Elles sont aussi davantage écartées des positions de leadership que la moyenne européenne, puisqu’elles ne représentent que 2,5% des présidents de conseil (10e avec deux femmes présidentes) et 1,2% des PDG (8e avec une femme PDG). « Les entreprises doivent favoriser le rééquilibrage de la présence des femmes dans le management et les positions exécutives notamment par une démarche de valorisation du capital humain mais également savoir faire appel aux réseaux externes riches de talents», estime Marie-Ange Andrieux. « Enfin, il est important d’intégrer les entreprises de taille plus petite et moyenne dans cette dynamique d’une gouvernance efficiente. »
Des atouts non négligeables
Les organisations ont tout à gagner. Les administratrices européennes sont proportionnellement plus indépendantes que leurs homologues masculins : elles représentent 33,6% des administrateurs indépendants non exécutifs contre 25% de l’ensemble des administrateurs. Elles sont aussi légèrement plus jeunes que les administrateurs (54,4 ans contre 58,6) et ont une moindre ancienneté à leur poste : 3,7 ans contre 6,4 pour les hommes. Si elles cumulent légèrement plus les mandats (26,9% ont entre 2 et 4 mandats contre 20,5% des administrateurs), cela n’affecte pas leur taux de présence : 98,9% assistent à plus de 75% des réunions du conseil contre 98,4% pour leurs homologues masculins.

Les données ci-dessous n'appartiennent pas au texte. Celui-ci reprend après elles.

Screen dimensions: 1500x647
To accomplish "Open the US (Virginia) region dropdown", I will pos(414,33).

Toujours de forts écarts de salaire
Elles n’en sont pas toujours récompensées pour autant. D’après une étude Eurostat de 2013, le salaire horaire des femmes européennes est inférieur de 16,3% en moyenne à celui des hommes. Ces disparités sont encore plus importantes dans la gouvernance des entreprises : la rémunération moyenne des administrateurs non exécutifs s’élève à 88,8 K€ pour les hommes, contre 76,1 K€ pour les femmes, soit un écart de 17%, contre 31% pour les PDG (2,55 millions d’euros pour les hommes, 1,95 million pour les femmes). Un axe de progrès important pour les années à venir.